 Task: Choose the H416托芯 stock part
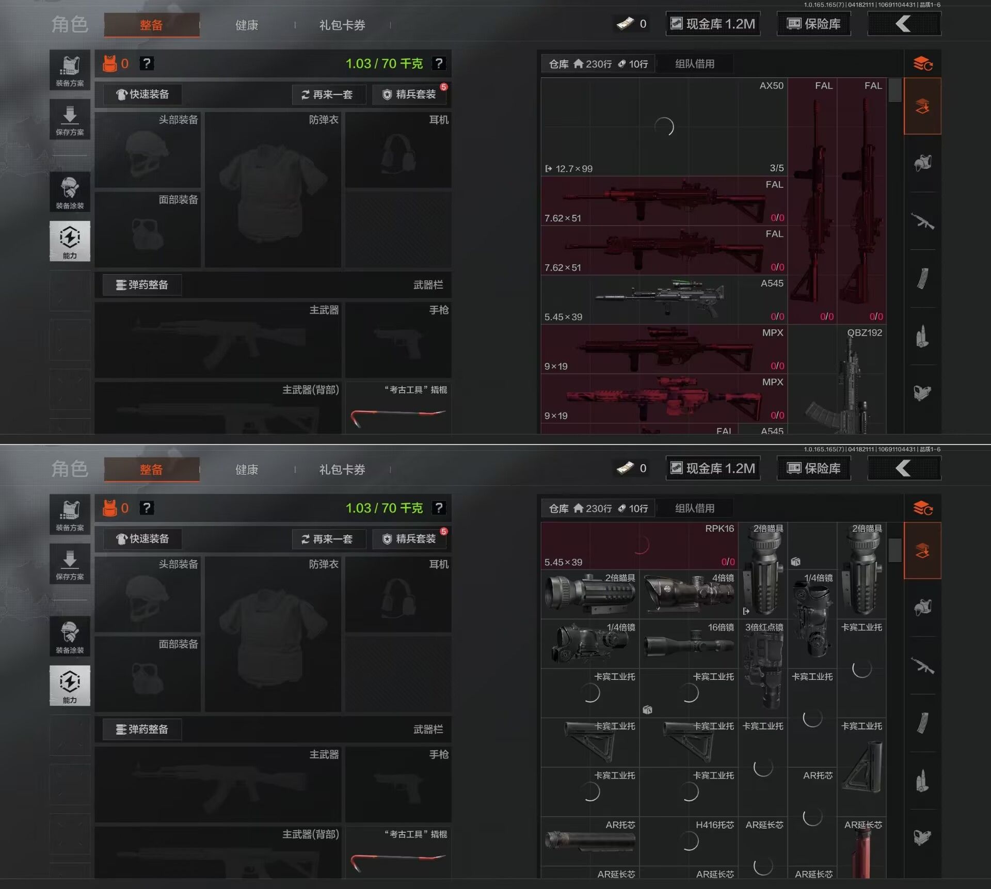point(689,841)
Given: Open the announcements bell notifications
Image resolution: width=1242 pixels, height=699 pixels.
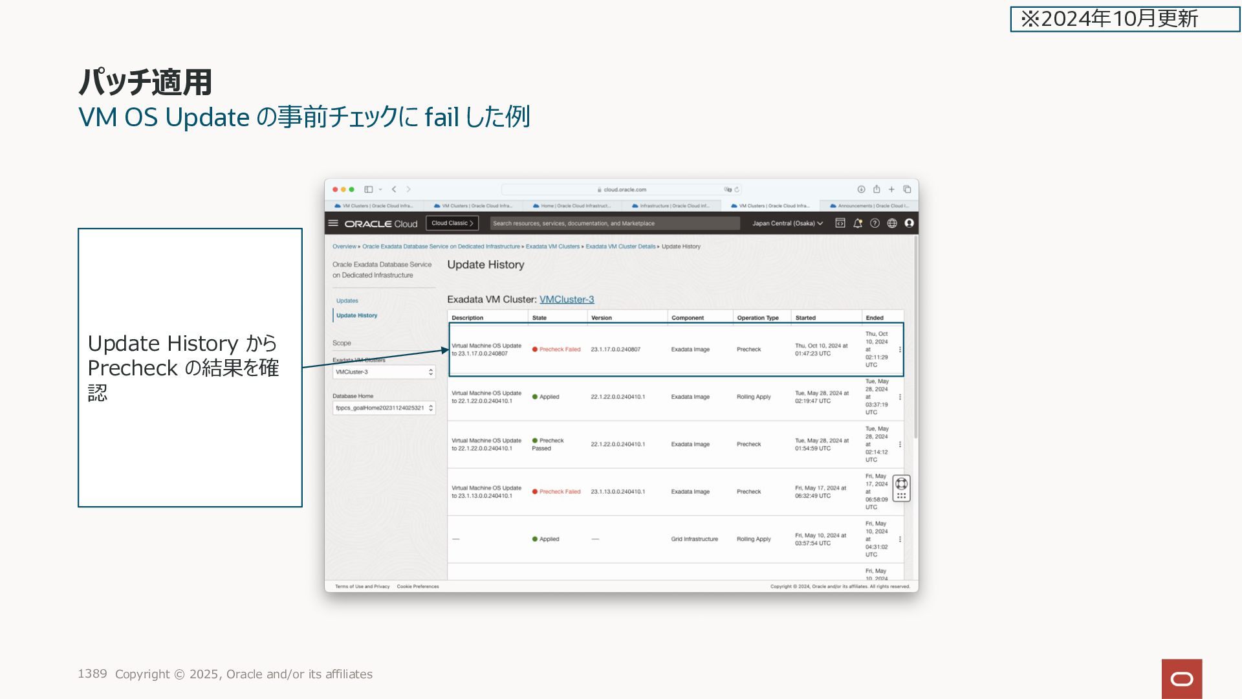Looking at the screenshot, I should pos(858,223).
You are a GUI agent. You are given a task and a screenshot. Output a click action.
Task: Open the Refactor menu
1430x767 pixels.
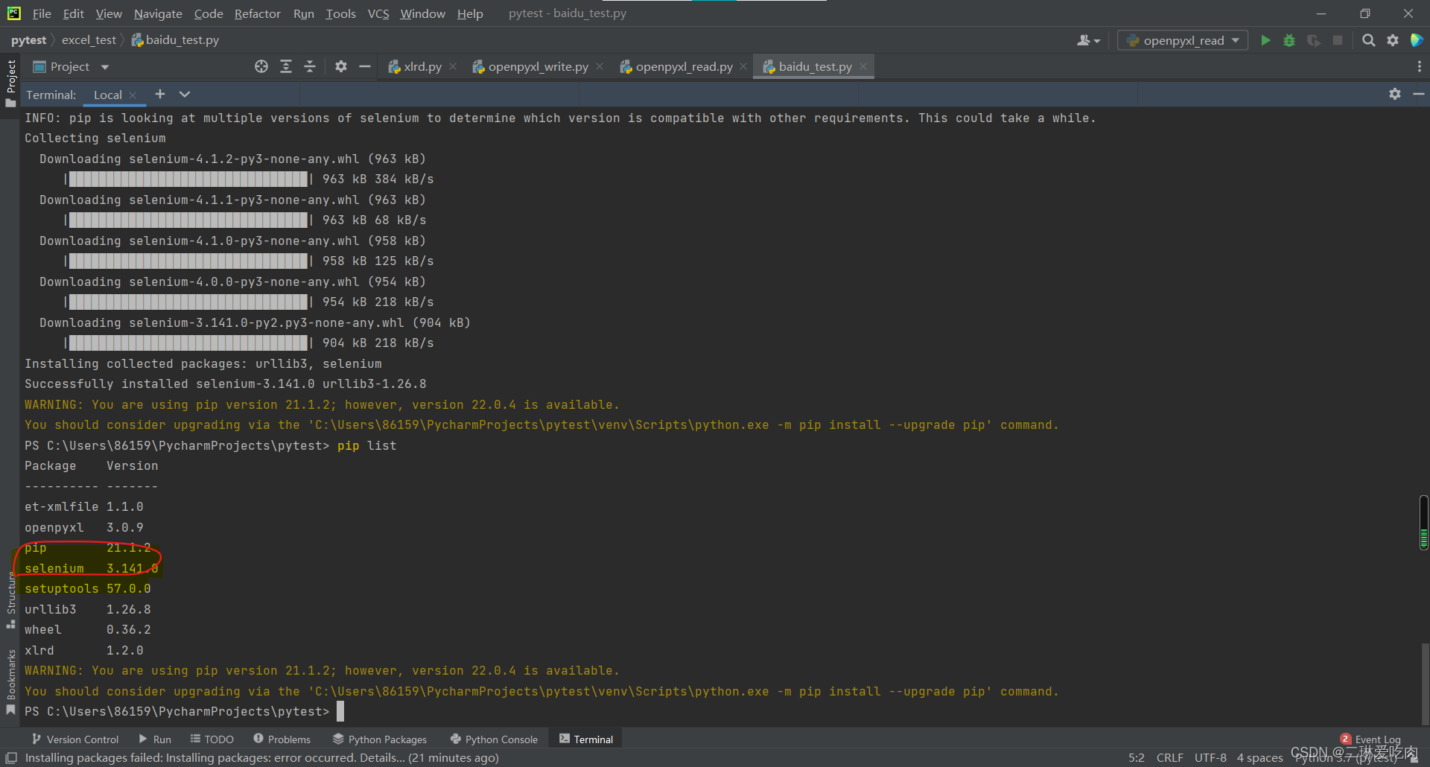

What you need to do: Where the line holding "You are a GUI" appears, start copying, and continue exactly through the last line of the listing, both ends included, skipping the pictures.

Answer box:
You are a GUI agent. You are given a task and a screenshot. Output a click action.
Task: Open the Refactor menu
1430x767 pixels.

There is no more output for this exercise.